Продолжая использовать наш сайт, вы даете согласие на обработку файлов cookie, которые обеспечивают правильную работу сайта. Благодаря им мы улучшаем сайт!
Принять и закрыть

Читать, слущать книги онлайн бесплатно!

Электронная Литература.

Бесплатная онлайн библиотека.

Читать: Смерть меня подождёт (обновлённая редакция) - Григорий Анисимович Федосеев на бесплатной онлайн библиотеке Э-Лит


Помоги проекту - поделись книгой:

Трофим загрустил. Ни горы, ни тайга не веселили его. Работой глушил он своё чувство. Не в меру стал рисковать. А Нина, видимо, решила окончательно порвать с ним. Вот уже год, как она перестала отвечать на письма. Даже на мои.

КОРОЛЁВ ИСЧЕЗ БЕССЛЕДНО

                        Карта маршрута двух следующих глав.


Алгычанский пик. Пурга на перевале. На волосок от гибели. Чаша подарков. Легенда. Где пирамида? Сообщать нечего.

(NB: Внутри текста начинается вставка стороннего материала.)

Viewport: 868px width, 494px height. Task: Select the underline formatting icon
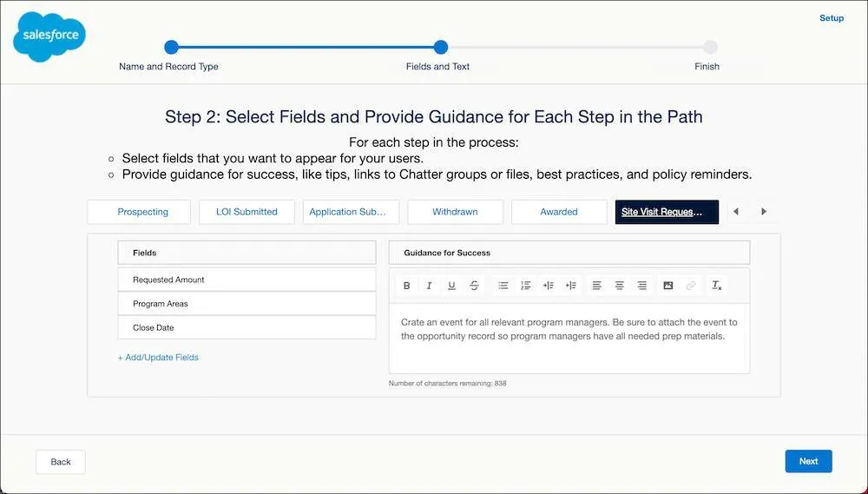pyautogui.click(x=451, y=286)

…Всё это вспомнилось мне в ту ночь на озере Лилимун, когда мы получили тревожную радиограмму. Я не допускал мысли, что события на Алгычанском пике как-то связаны с настроением Королёва.

— Нет, Трофим слишком любил жизнь, чтобы промахнуться. Но что-то случилось в горах. Как неудачно начинается этот год…

Утром за нами прилетела машина. Снова загружаем в самолёт свои вещи, вталкиваем недоумевающих собак, Я передаю своим проводникам, Улукиткану и Николаю Лиханову, распоряжение идти с оленями на базу партии к устью Шевли и там ждать дальнейших указаний. Как жаль, что не пришлось повидаться с ними! Прощаемся с Михаилом Закусиным и его спутниками. Сюда, на Лилимун, мы не вернёмся.

В штабе пришлось задержаться. Нужно было всё до мелочи предусмотреть, отобрать горнопоисковое снаряжение. А главное — выслушать советы врачей, что делать в том случае, если мы найдём своих товарищей обмороженными, истощёнными от голода или изувеченными при какой-то катастрофе. Сборы отняли у нас полдня.

Алгычанский пик, который занимал теперь все наши мысли, расположен в центральной части Джугджура, близ Охотского моря. В описании геодезиста Е. Васюткина, побывавшего у этой части хребта на год раньше нас, сказано: «…пик не является господствующей вершиной, но он очень скалистый и труднодоступный. Его окружают глубокие цирки, кручи и пропасти. Нам удалось подняться на пик только с западной стороны. Этот путь идёт по единственной лощине, очень крутой, и требует при подъёме большой осторожности. В других местах не подняться. Лес для постройки пирамиды на вершине Алгычана можно вынести только в марте, когда лощина забита снегом».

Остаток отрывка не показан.